* **REQUIREMENTS**: Duplicate the lines that start with the one containing "The image size is (638, 385)." and end after the one containing "This screenshot has width=1110, height=739.", both included. Copy only those lines, unchanged.

Some records

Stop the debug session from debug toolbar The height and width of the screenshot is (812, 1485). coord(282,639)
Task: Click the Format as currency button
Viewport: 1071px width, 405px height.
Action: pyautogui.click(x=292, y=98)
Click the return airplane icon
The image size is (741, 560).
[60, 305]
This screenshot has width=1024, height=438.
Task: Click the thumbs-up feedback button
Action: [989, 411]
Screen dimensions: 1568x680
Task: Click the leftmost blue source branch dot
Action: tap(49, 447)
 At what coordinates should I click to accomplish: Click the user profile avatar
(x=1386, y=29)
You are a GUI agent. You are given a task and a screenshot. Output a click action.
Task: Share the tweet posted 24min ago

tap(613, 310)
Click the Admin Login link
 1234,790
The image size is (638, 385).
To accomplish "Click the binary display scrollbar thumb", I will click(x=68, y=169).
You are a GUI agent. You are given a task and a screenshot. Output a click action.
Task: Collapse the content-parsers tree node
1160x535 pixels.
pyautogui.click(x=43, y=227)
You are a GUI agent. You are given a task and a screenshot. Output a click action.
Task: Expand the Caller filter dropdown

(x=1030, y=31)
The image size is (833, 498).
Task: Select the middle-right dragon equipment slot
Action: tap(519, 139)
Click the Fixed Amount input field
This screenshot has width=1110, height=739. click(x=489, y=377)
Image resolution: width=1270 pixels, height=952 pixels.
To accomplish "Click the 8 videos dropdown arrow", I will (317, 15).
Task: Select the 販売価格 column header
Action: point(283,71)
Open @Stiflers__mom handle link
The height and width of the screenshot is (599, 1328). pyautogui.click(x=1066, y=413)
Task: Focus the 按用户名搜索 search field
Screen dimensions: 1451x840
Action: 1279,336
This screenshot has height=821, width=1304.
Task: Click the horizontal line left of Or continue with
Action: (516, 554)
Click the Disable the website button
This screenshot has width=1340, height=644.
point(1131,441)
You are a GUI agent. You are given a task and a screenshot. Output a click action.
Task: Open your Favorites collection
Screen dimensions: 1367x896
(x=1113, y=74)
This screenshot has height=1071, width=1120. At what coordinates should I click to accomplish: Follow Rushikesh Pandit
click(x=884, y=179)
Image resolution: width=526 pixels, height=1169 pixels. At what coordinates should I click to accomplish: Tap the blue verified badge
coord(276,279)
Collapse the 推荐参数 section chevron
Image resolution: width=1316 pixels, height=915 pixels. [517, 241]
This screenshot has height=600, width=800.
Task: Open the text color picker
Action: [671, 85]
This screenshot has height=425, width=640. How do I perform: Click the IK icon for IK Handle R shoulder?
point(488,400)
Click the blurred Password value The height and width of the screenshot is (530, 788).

* **EXERCISE ANSWER**:
The image size is (638, 385).
To accomplish "Click the binary display scrollbar thumb", I will click(x=68, y=169).
You are a GUI agent. You are given a task and a screenshot. Output a click action.
Task: Collapse the content-parsers tree node
1160x535 pixels.
pyautogui.click(x=43, y=227)
You are a GUI agent. You are given a task and a screenshot. Output a click action.
Task: Expand the Caller filter dropdown

(x=1030, y=31)
The image size is (833, 498).
Task: Select the middle-right dragon equipment slot
Action: tap(519, 139)
Click the Fixed Amount input field
This screenshot has width=1110, height=739. click(x=489, y=377)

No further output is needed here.